**TEXT EXCERPT**.
We don’t cover auto scaling in this post specifically, but it’s an important consideration in order to provision the correct number of instances based on the workload. Depending on your traffic patterns, you can attach an auto scaling policy to your SageMaker endpoint. There are different scaling options, such as TargetTrackingScaling, SimpleScaling, and StepScaling. This allows your endpoint to scale in and out automatically based on your traffic pattern.

A common option is target tracking, where you can specify a CloudWatch metric or custom metric that you have defined and scale out based on that. A frequent utilization of auto scaling is tracking the InvocationsPerInstance metric. After you have identified a bottleneck at a certain TPS, you can often use that as a metric to scale out to a greater number of instances to be able to handle peak loads of traffic. To get a deeper breakdown of auto scaling SageMaker endpoints, refer to Configuring autoscaling inference endpoints in Amazon SageMaker.

Load testing

Although we utilize Locust to display how we can load test at scale, if you’re trying to right size the instance behind your endpoint, SageMaker Inference Recommender is a more efficient option. With third-party load testing tools, you have to manually deploy endpoints across different instances. With Inference Recommender, you can simply pass an array of the instance types you want to load test against, and SageMaker will spin up jobs for each of these instances.


For this example, we use Locust, an open-source load testing tool that you can implement using Python. Locust is similar to many other open-source load testing tools, but has a few specific benefits:

  • Easy to set up – As we demonstrate in this post, we’ll pass a simple Python script that can easily be refactored for your specific endpoint and payload.

**INFORMATION SHOWN**.
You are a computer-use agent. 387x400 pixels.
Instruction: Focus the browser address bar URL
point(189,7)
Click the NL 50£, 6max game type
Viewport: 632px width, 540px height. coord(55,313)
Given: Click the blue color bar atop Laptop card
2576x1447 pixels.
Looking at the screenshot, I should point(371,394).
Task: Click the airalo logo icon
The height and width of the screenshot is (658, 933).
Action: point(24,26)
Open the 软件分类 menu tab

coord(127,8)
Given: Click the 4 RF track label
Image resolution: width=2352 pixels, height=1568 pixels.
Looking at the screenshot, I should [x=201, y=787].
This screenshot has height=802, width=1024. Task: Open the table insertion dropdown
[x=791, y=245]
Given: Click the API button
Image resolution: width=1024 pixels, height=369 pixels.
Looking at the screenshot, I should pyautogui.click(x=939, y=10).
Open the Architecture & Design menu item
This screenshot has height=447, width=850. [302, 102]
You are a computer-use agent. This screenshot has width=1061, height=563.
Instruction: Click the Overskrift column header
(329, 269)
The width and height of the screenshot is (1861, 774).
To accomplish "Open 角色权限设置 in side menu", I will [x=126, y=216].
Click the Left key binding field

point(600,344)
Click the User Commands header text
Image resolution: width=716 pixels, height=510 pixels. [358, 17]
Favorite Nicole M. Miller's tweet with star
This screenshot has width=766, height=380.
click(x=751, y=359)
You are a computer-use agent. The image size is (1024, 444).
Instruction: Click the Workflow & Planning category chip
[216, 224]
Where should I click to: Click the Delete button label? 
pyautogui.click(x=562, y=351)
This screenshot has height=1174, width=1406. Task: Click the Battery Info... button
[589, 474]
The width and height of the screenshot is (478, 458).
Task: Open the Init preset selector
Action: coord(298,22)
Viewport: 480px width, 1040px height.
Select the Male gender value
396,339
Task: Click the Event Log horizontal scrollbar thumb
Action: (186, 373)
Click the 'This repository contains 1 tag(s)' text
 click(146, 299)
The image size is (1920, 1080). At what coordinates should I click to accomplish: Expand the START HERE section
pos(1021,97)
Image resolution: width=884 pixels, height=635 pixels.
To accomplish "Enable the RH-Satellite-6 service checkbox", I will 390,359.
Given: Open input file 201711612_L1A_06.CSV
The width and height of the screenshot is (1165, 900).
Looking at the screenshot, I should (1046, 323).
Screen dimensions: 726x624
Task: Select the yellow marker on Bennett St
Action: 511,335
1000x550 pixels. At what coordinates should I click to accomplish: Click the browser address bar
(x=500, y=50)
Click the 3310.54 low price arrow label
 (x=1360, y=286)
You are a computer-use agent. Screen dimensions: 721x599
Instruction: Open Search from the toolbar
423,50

**GOAL 1**. Transcribe the passage on SageMaker auto scaling and load testing in full.
**GOAL 2**. Restate word for word the lines of the records, starting with the line that contains "The image size is (1920, 1080)." and going on through the final line of the records.
The text and the records are unrelated material.

**TASK RESPONSE 1**.
We don’t cover auto scaling in this post specifically, but it’s an important consideration in order to provision the correct number of instances based on the workload. Depending on your traffic patterns, you can attach an auto scaling policy to your SageMaker endpoint. There are different scaling options, such as TargetTrackingScaling, SimpleScaling, and StepScaling. This allows your endpoint to scale in and out automatically based on your traffic pattern.

A common option is target tracking, where you can specify a CloudWatch metric or custom metric that you have defined and scale out based on that. A frequent utilization of auto scaling is tracking the InvocationsPerInstance metric. After you have identified a bottleneck at a certain TPS, you can often use that as a metric to scale out to a greater number of instances to be able to handle peak loads of traffic. To get a deeper breakdown of auto scaling SageMaker endpoints, refer to Configuring autoscaling inference endpoints in Amazon SageMaker.

Load testing

Although we utilize Locust to display how we can load test at scale, if you’re trying to right size the instance behind your endpoint, SageMaker Inference Recommender is a more efficient option. With third-party load testing tools, you have to manually deploy endpoints across different instances. With Inference Recommender, you can simply pass an array of the instance types you want to load test against, and SageMaker will spin up jobs for each of these instances.


For this example, we use Locust, an open-source load testing tool that you can implement using Python. Locust is similar to many other open-source load testing tools, but has a few specific benefits:

  • Easy to set up – As we demonstrate in this post, we’ll pass a simple Python script that can easily be refactored for your specific endpoint and payload.

**TASK RESPONSE 2**.
The image size is (1920, 1080). At what coordinates should I click to accomplish: Expand the START HERE section
pos(1021,97)
Image resolution: width=884 pixels, height=635 pixels.
To accomplish "Enable the RH-Satellite-6 service checkbox", I will 390,359.
Given: Open input file 201711612_L1A_06.CSV
The width and height of the screenshot is (1165, 900).
Looking at the screenshot, I should (1046, 323).
Screen dimensions: 726x624
Task: Select the yellow marker on Bennett St
Action: 511,335
1000x550 pixels. At what coordinates should I click to accomplish: Click the browser address bar
(x=500, y=50)
Click the 3310.54 low price arrow label
 (x=1360, y=286)
You are a computer-use agent. Screen dimensions: 721x599
Instruction: Open Search from the toolbar
423,50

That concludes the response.